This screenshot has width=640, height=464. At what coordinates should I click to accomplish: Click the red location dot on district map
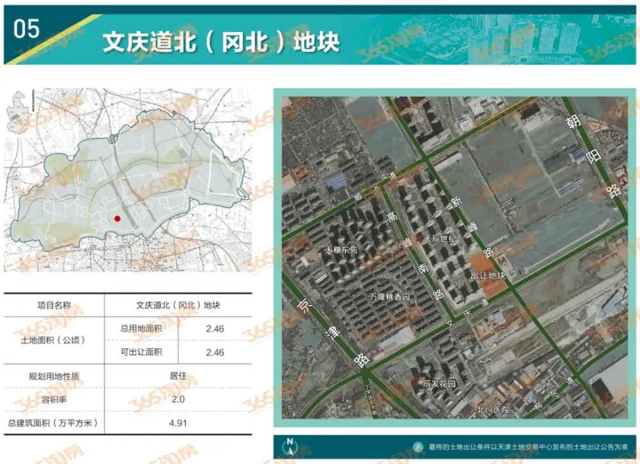click(x=118, y=219)
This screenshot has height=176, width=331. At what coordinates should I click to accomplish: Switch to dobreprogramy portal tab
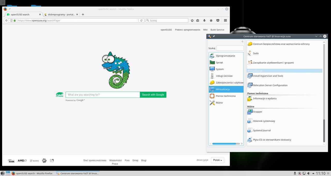(60, 14)
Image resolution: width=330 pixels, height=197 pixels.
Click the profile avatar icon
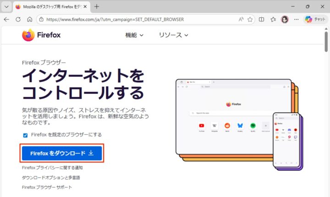pyautogui.click(x=285, y=20)
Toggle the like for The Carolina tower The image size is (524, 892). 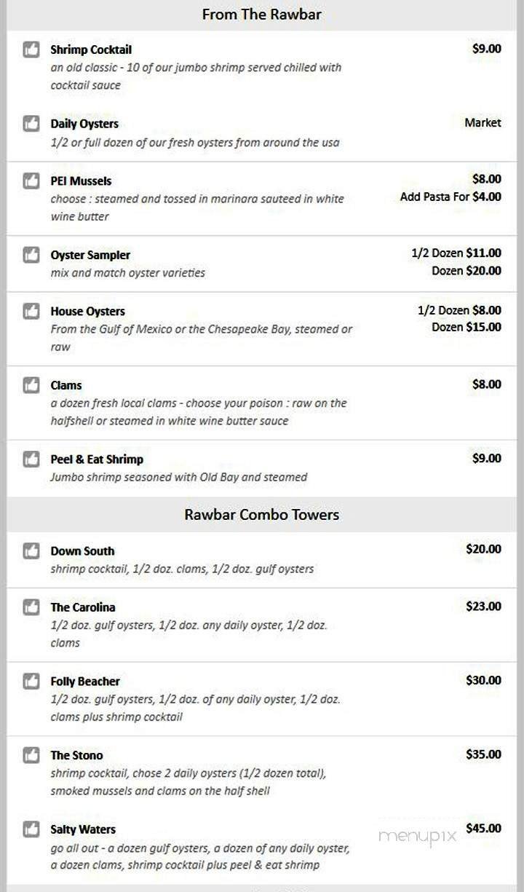31,607
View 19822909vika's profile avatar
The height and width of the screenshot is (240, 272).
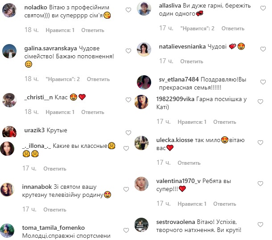[141, 102]
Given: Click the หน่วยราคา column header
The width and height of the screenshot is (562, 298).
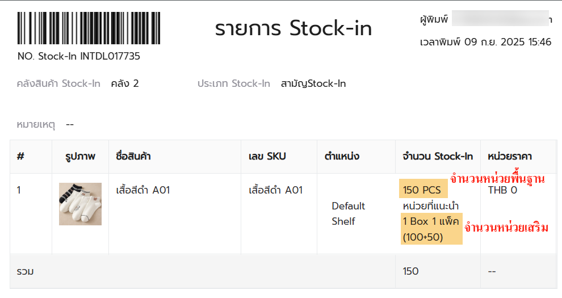Looking at the screenshot, I should [509, 156].
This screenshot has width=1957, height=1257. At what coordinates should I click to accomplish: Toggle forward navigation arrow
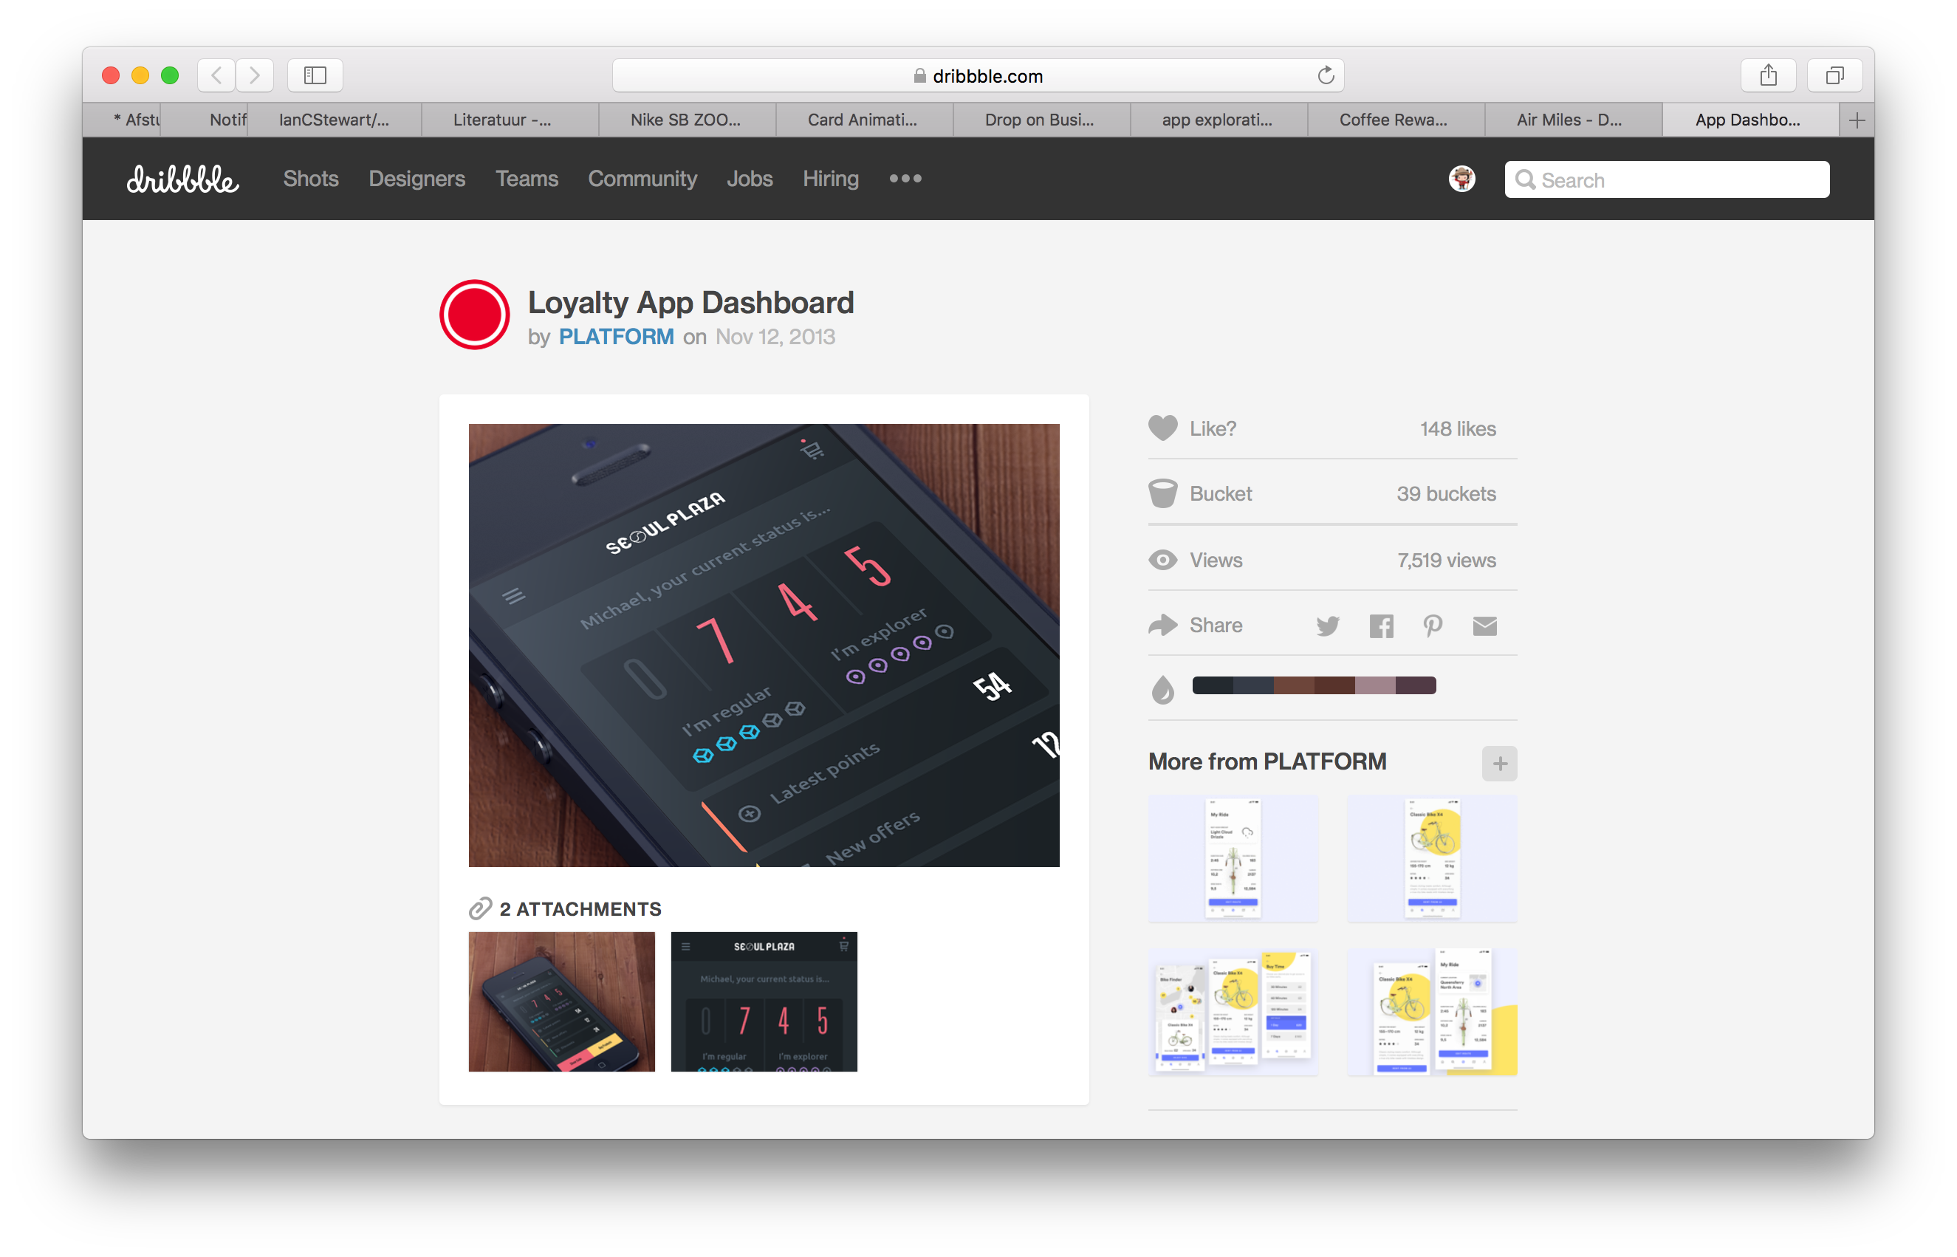click(x=254, y=77)
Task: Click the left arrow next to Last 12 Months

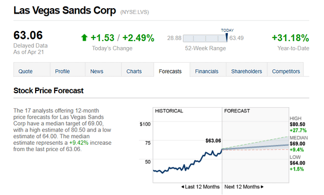Action: pyautogui.click(x=183, y=187)
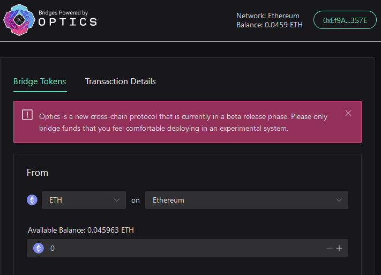Screen dimensions: 381x275
Task: Dismiss the beta release warning banner
Action: pyautogui.click(x=348, y=113)
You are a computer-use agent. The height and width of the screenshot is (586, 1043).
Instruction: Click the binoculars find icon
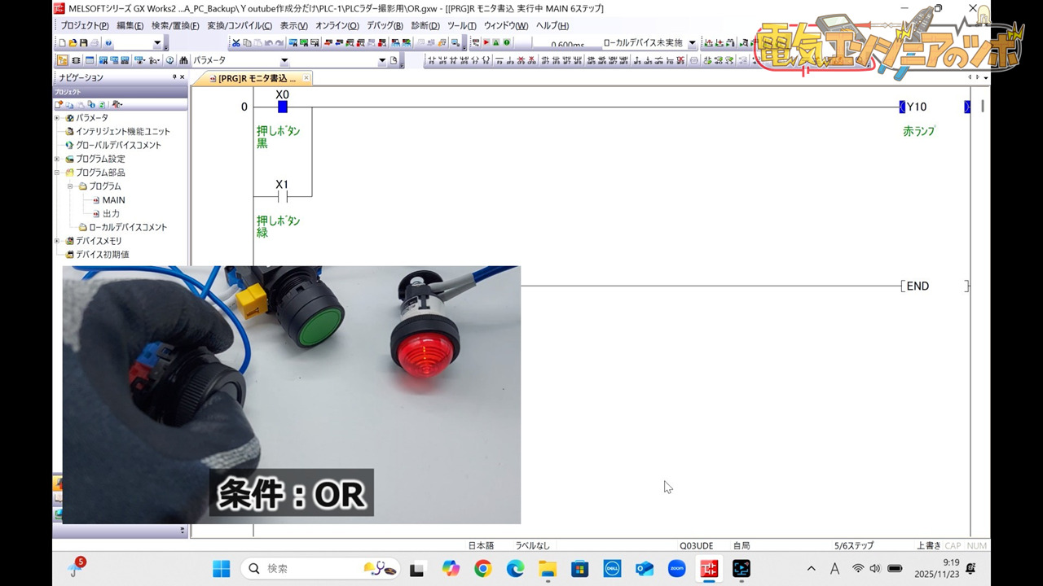tap(184, 60)
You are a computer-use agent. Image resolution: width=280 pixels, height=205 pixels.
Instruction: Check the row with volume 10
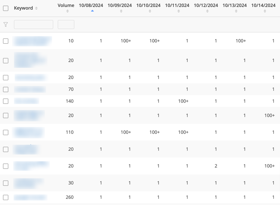tap(6, 41)
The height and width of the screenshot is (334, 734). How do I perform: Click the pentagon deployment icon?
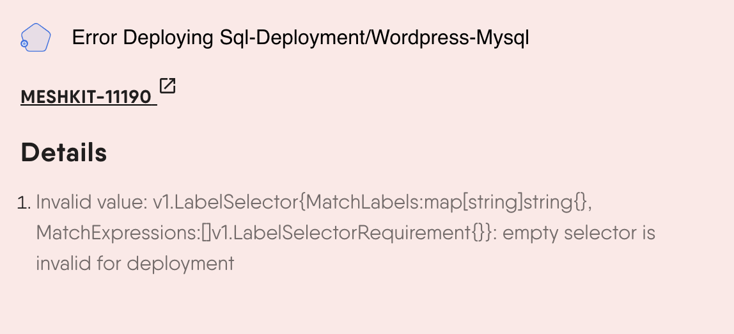tap(35, 38)
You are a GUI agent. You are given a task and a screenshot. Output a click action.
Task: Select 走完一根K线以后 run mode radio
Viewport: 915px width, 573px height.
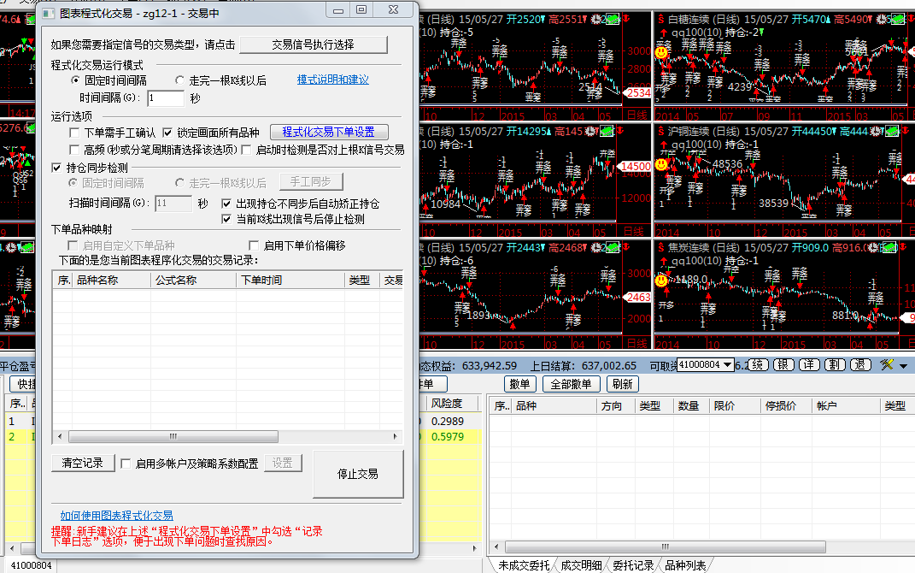179,80

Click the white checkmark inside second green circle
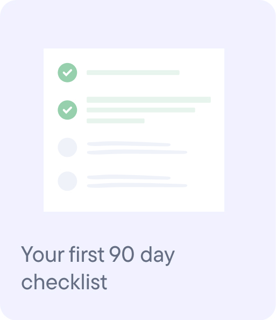point(67,110)

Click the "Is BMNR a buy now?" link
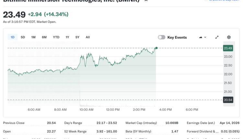(224, 1)
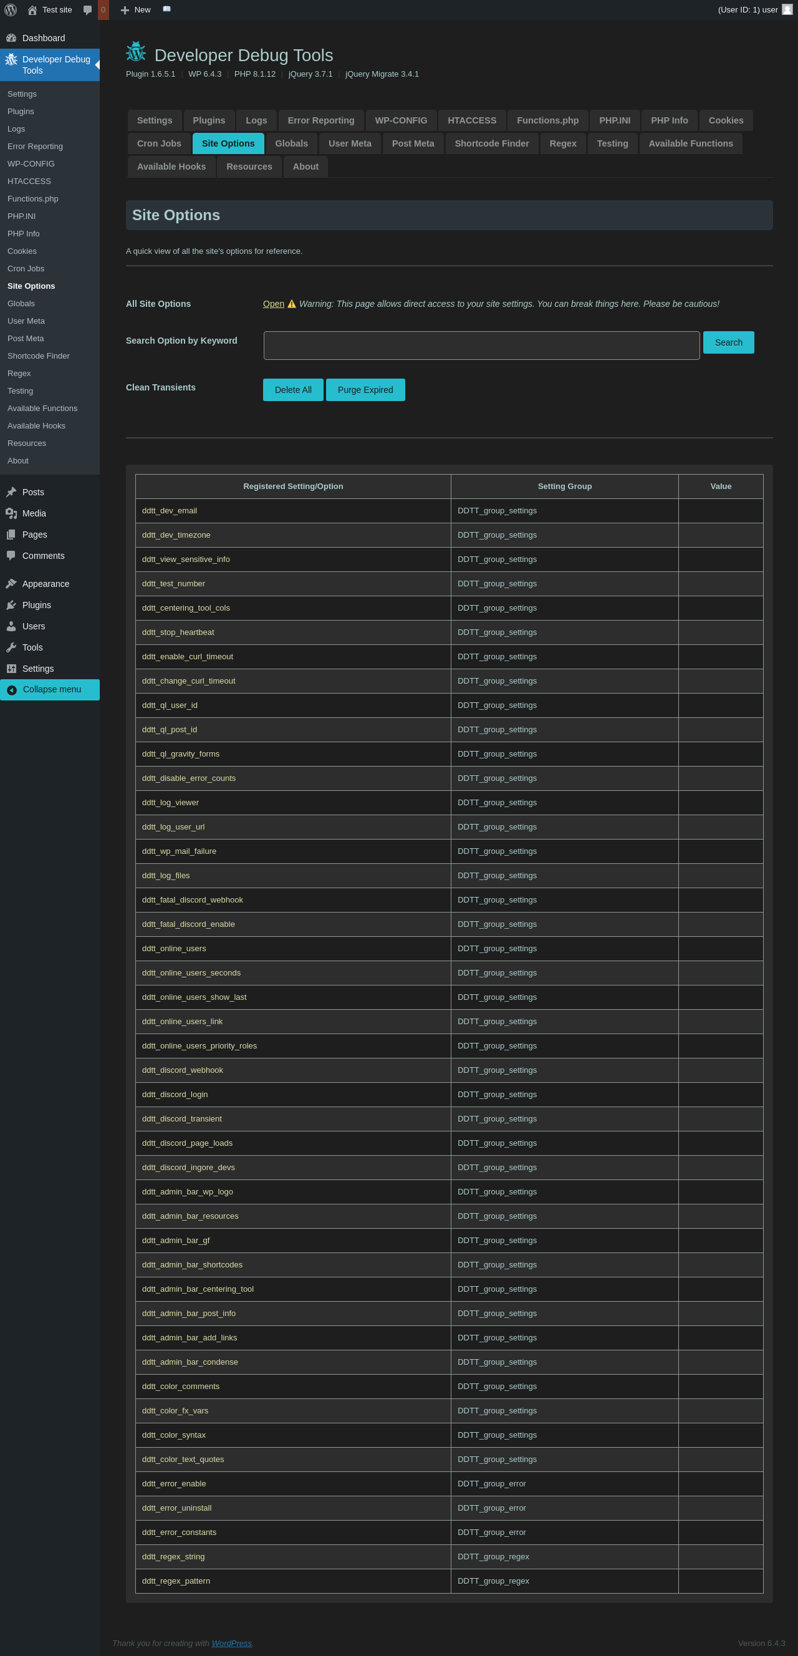Switch to the Shortcode Finder tab
798x1656 pixels.
click(492, 143)
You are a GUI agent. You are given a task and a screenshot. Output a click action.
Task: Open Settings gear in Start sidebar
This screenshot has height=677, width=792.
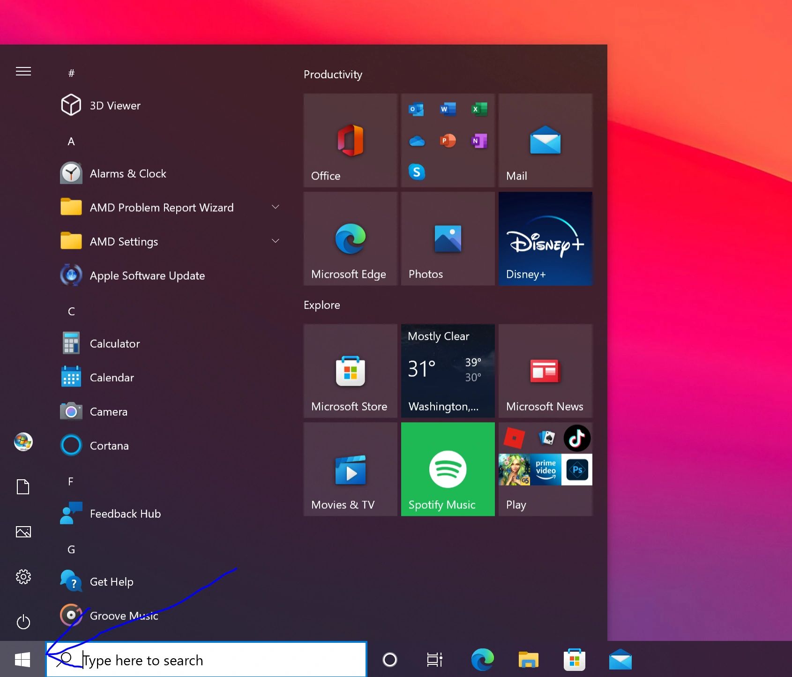23,577
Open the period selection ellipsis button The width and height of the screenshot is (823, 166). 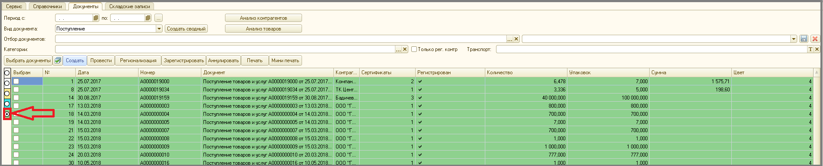158,18
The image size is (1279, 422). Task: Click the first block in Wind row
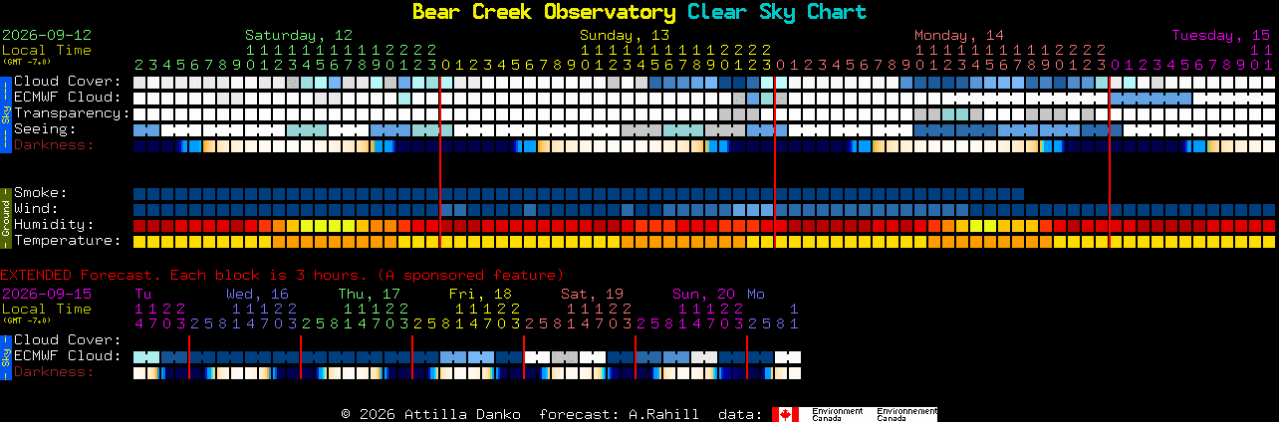[139, 210]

◆ Your goal: From the listing above, restate verbatim the lines running from the one with "You are a computer-use agent. Image" through the one with "Task: Open Settings gear in Start sidebar", inclusive, but not the pictures.

◆ Solution to this exercise:
You are a computer-use agent. Image resolution: width=280 pixels, height=205 pixels.
Instruction: Check the row with volume 10
tap(6, 41)
The height and width of the screenshot is (334, 734). How do I perform: Click the pentagon deployment icon?
tap(35, 38)
You are a GUI agent. You are given a task and a screenshot. Output a click action.
Task: Select 走完一根K线以后 run mode radio
Viewport: 915px width, 573px height.
179,80

Click the white checkmark inside second green circle
point(67,110)

Click the "Is BMNR a buy now?" link
(224, 1)
Switch to the Shortcode Finder tab
798x1656 pixels.
click(492, 143)
You are a GUI agent. You are given a task and a screenshot. Output a click action.
Task: Open Settings gear in Start sidebar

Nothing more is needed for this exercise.